Reakcja na związek

107 7 1
                                    


Hejka, nie chcę wam zajmować dużo czasu, więc napiszę wprost, że zapraszam was na wpis o moich ulubionych walkach z anime pokemon. Link jak zawsze w komentarzu. I życzę wszystkim miłego dnia.


Simeon


Simeon najpierw się wściekł na koleżankę. Która nie tylko zepsuła jeszcze bardziej jego maszynę czasu, to jeszcze stała się kolejnym problemem, którym musiał się zająć.

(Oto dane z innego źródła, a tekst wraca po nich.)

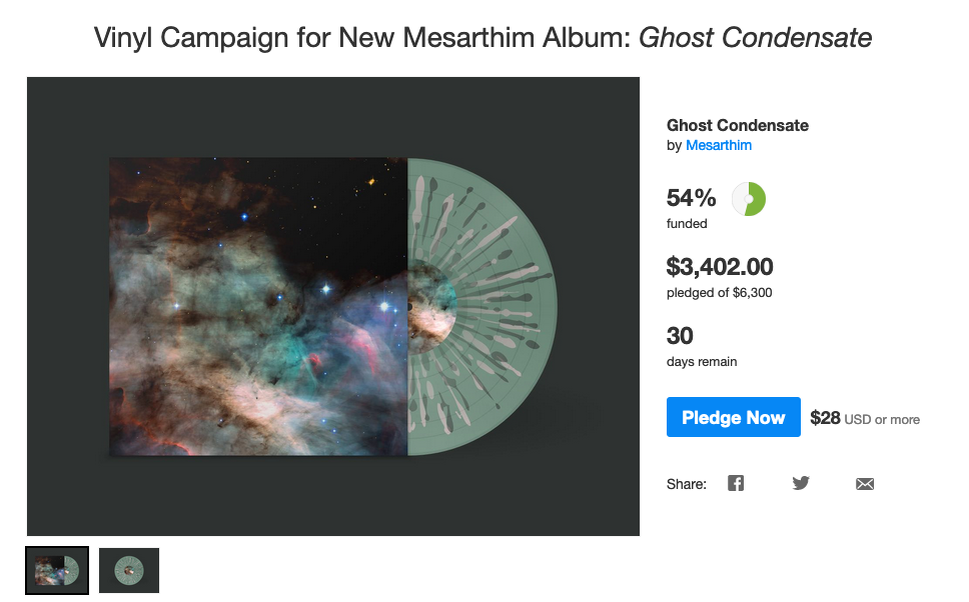Image resolution: width=969 pixels, height=602 pixels.
Task: Click the nebula album cover artwork
Action: tap(258, 307)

– I co ja mam z tobą zrobić Nike. Przecież ani cię nie odeślę, ani nie pozwolę ci tu żyć.

– A niby, dlaczego? – zapytała, poprawiając włosy. – Przecież możemy tutaj trochę poszaleć, możemy pokazać tym ludziom co ich czeka za kilka set lat.

– Ty do reszty oszalałaś. Słyszałaś o czymś takim jak obowiązek szkolny? Przecież ja nie mam pieniędzy, żeby kupić ci książki, a nawet gdybym miał, to od początku roku upłynęło kilka miesięcy. Ty wiesz, jakie masz zaległości? Kopytami się nakryjesz a nie nadrobisz tego materiału. Ja już nie chcę mówić o obowiązku meldunkowym i o mniejszych obowiązkach administracyjnoprawnych.

– Ty chyba upadłeś na głowę. – Ryknęła śmiechem. – Przecież ty gadasz absolutne głupoty. Od kiedy z ciebie taki prawy obywatel.

– Ale... – Simeon chciał wpaść jej w słowo, ale uświadomił sobie, że ma rację.

– Ty jeden z największych buntowników w historii, teraz jesteś potulny jak koteczek i jeszcze opowiadasz bajki o jakieś regułach, przepisach.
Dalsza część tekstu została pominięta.